Just wandering if anyone has had any troble with the seat height adjustment mechanism?

Mine seems to be stuck at its lowest setting with the ratchet mechanism doing nothing to raise the seat. Nothing jammed underneath and have tried with the seat full rear and forward with me sitting and positioning from outside the door.

Any thoughts? Is this a warranty case?

Cheers Ian


----------



## garvin (May 7, 2002)

It's not a ratchet mechanism - it just rises up under spring pressure .......... but not whilst you are sat in the seat! From outside the car just lift the lever fully up and the seat should rise up to its highest position. If it doesn't, it's a warranty issue alright.


----------



## stgeorgex997 (Feb 25, 2004)

They're gravity operated, you have to lift your weight out of the chair in order to get it up again, not the best bit of kit :?


----------



## Ian golstat (Sep 8, 2004)

Cheers for the swift replies.

Will get the car out of hibernation this afternoon and try again.


----------



## Ian golstat (Sep 8, 2004)

Tried to no avail this afternoon.

Back she goes to Audi.....


----------



## Joegod (Aug 25, 2004)

Ian golstat said:


> Tried to no avail this afternoon.
> 
> Back she goes to Audi.....


I had this problem with mine.
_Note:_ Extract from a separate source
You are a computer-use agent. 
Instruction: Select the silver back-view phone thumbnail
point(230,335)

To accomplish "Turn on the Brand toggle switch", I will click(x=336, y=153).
At first I thought it was broken.

Then someone descibed the best method to get the seat to rise:

While sitting in the seat, move all your weight to the front off the seat and then move the lever. If at first it doesn't shift, try rocking on the front of the seat (make sure you're not being watched, though!).
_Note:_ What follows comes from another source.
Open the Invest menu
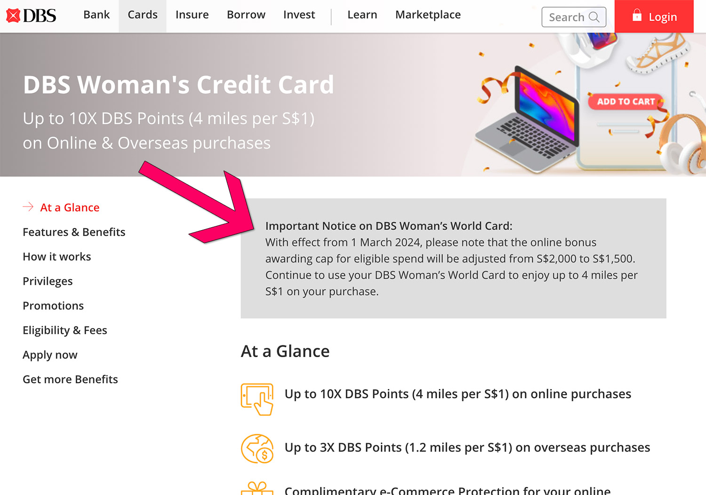This screenshot has height=495, width=706. pos(299,15)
After a couple of attempts, this worked for me. Now, it seems to move up & down freely.


----------



## Ian golstat (Sep 8, 2004)

Cheers for the tip Joe,

Will try again tomorrow.

Ian


----------



## Ian golstat (Sep 8, 2004)

Okay couldn't wait until tomorrow, just made a right t*t of myself in Tesco's car park but got it working though.

Cheers one and all.


----------



## aidb (Mar 19, 2003)

Well done Joe. [smiley=dude.gif]

Glad you got the seat sorted Ian. 

What a forum.


----------



## HighTT (Feb 14, 2004)

OK I know it's too late to post this again, because you have solved your
problem (I posted earlier but it has disappeared :? ) but when I had
a similar problem it was only because I had the driver's seat jammed back
against the rear seat; moving it forward slightly gave me back my height adjustment  .


----------



## Ian golstat (Sep 8, 2004)

HighTT.

Yes I worked that out too that if the seat is fully rearward the height is reatricted by the shape of the cabin!!!!!

Agree tho' what a forum!!!!!!


----------



## Joegod (Aug 25, 2004)

Ian golstat said:


> Okay couldn't wait until tomorrow, just made a right t*t of myself in Tesco's car park but got it working though.
> 
> Cheers one and all.


:lol:

Nice one. Glad you got it sorted.

I have to change the height of the seat for my wife, as she claims she's not heavy enough.....


----------